— Teks Hasil Ekstraksi —
Bisa
dibilang ini adalah rejeki yang numpang lewat atau rejeki yang tidak terduga
tapi hanya bersifat sementara. Pernah tidak kamu merasakan ketika melakukan
sesuatu dengan tidak sepenuh hati tapi kamu mendapatkan hasil yang makasimal?
Jika pernah, maka begitulah kisah cerita kami ini. Rejeki yang datang namun
menghilang. Kenapa menghilang? Begini ceritanya.
Kami adalah
mahasiswa yang baru saja menyelesaikan studi di kampus kami tercinta, sebut aja
UMM. Tau kan kampus UMM? Gak tau yasudahlah, katrok banget sih, UMM aja gak
tau, hahaha… UMM adalah almamater kebanggaan kami. Ketika itu kami berdua, aku
dan Wira sudah bekerja sebagai tenaga part timer di salah satu lembaga kampus,
DPPM. Direktorat Penelitian dan Pengabdian pada Masyarakat. Kebetulan aku dan
Wira sama-sama bekerja di sana setelah dinyatakan lolos pasca mengikuti tes
seleksi di kampus. Sebulan berjalan dengan baik, kami pun melakukan persiapan
ujian. Dua bulan berlalu, akhirnya jadwal ujian pun sudah tertempel di mading
fakultas. Kebetulan, aku adalah mahasiswa HI (kebetulan? Wkakaka) dan Wira
adalah mahasiswa Hukum. Pada saat itu jadwal ujian Wira belum keluar karena di
jurusannya ada sedikit masalah, tapi itu tidak masalah. Kami masih saja
menikmati semuanya di tempat kerja kami secara baik, nyaman dan tidak tertekan
pastinya. 29 April 2014, adalah hari dimana aku melaksanakan ujian skripsi.
Saat itu di
kantor sedang ada persiapan menyambut tim visitasi dari
Dikti RI kalau aku tidak salah. Sepertinya begitulah, aku tidak ingat pasti.

— Bahan —

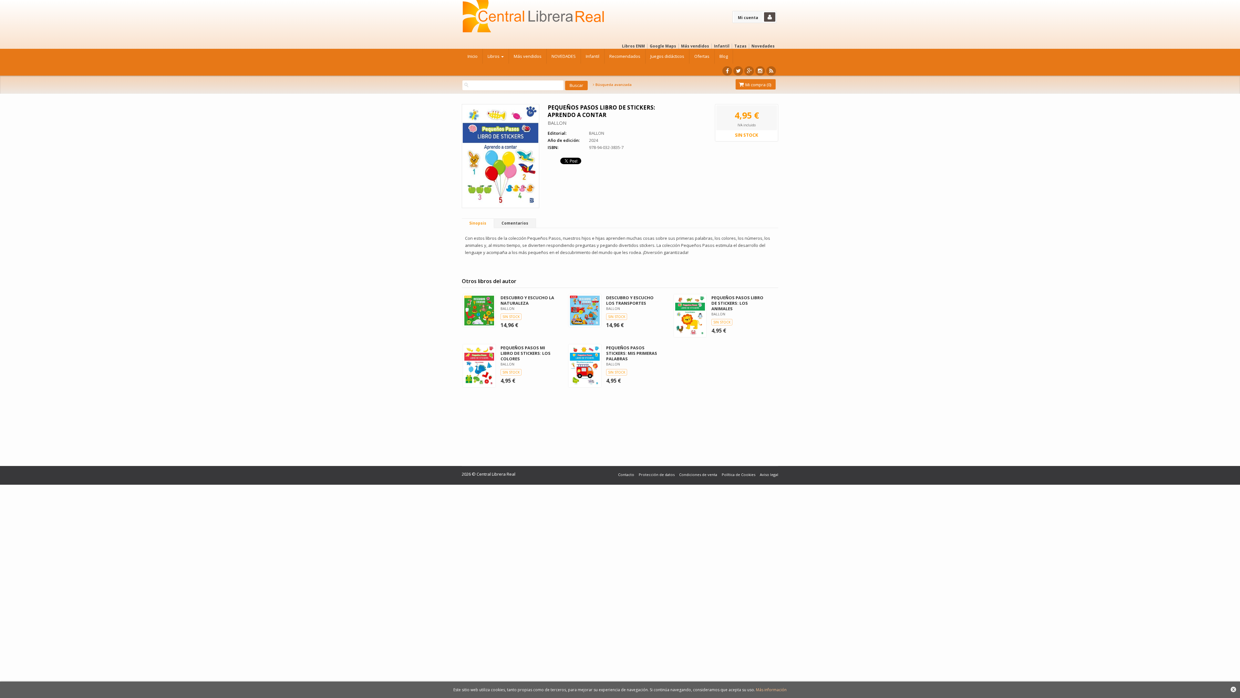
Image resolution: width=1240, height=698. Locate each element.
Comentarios (514, 223)
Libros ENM (633, 46)
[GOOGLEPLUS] (749, 71)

— Yang Akan Dikerjakan —
Periksa apakah tiap pernyataan di bawah ini sesuai dengan teks hasil ekstraksi. Jawab ya atau tidak untuk masing-masing dan kutip kata-kata teks yang menjadi penentunya.
1. Si pencerita dan Wira bekerja sebagai tenaga part timer di DPPM.
2. Wira adalah mahasiswa HI.
3. Ujian skripsi si pencerita dilaksanakan pada 29 April 2014.

— Hasil Tugas Ini —
1. Ya: "aku dan Wira sudah bekerja sebagai tenaga part timer di salah satu lembaga kampus, DPPM"
2. Tidak: "Wira adalah mahasiswa Hukum"
3. Ya: "29 April 2014, adalah hari dimana aku melaksanakan ujian skripsi"